Et en cet été 2017, le club de la capitale a été à la hauteur de son slogan “Paris est magique”. Avec le recrutement de Neymar (222 M €), il est allé encore plus haut que lors du recrutement de Ronaldinho (en 2003) et Zlatan (en 2012), mégastars alors venues jouer à Paris. Depuis 2011, le Paris-Saint-Germain est propriété qatarie (Qatar Investment Authority, QIA) et bien des choses ont changé sur son identité. Entre autres, le logo, cet élément visuel qui en dit toujours si long. Celui que le club a adopté en 2013 allie patrimoine et stylisation moderne, mais n’a pas été simple à faire accepter. Il capitalisait sur la marque forte Paris, et non plus sur le nom du club, dont l’année de création (1970) était carrément effacée. La tour Eiffel gagnait en visibilité grâce à un effet 3D. La symbolique était respectée, l’armoirie historique gommée, la composition harmonieuse. Message : le club change d’environnement mais respecte les fondements. Un logo lisse et ef cace, à l’image du soft power actuellement en cours au PSG.

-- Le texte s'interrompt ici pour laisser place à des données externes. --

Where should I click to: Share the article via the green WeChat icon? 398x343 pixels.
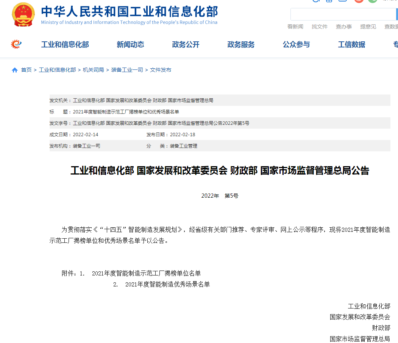point(373,2)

Quand elle a modifié son logo l’été dernier, la Juventus de Turin a, elle, opéré un changement radical. Exit le blason ovale, que la Vieille Dame (surnom du club, fondé en 1897) avait assez peu changé depuis... 1907 ! Finies les bandes noires et blanches, le taureau (l’emblème de la ville), la couronne et ce “Juventus” majuscule. Place à un J blanc accompagné d’une courbe blanche sur fond noir. Le nouveau logo installait la marque par une lettre logo : J. Comme Facebook, comme Google. On passait de l’écusson médiéval à l’icône pour smartphone. Il y a un an, lorsque la direction du club dévoila le nouveau logo, elle essuya un tollé de contestations, de moqueries et autres détournements sur les réseaux sociaux. Elle a laissé passer l’orage. Qui s’en est allé...
Clivant, énervant et lumineux, à l’image de sa ville, l’Olympique de Marseille reste le club le plus populaire de France. En ville comme au stade Vélodrome (désormais nommé l’Orange Vélodrome, du nom de son sponsor), les supporteurs font autorité, et mettent la pression. Alors, il y a six mois, quand il fut annoncé que l’équipementier historique Adidas ne le serait plus à compter de 2018, remplacé par Puma, un virage entier de supporteurs montra cette banderole en plein match : “Puma-direction : 2018-19, respectez notre logo et nos couleurs”. Puma n’a encore rien confectionné, mais subit déjà l’intimidation. Car ici, fans et supporteurs n’entendent pas qu’on joue avec les couleurs ou avec l’écusson... sauf pour témoigner du respect, justement, aux supporteurs (le maillot orange de 2007, hommage aux South Winners).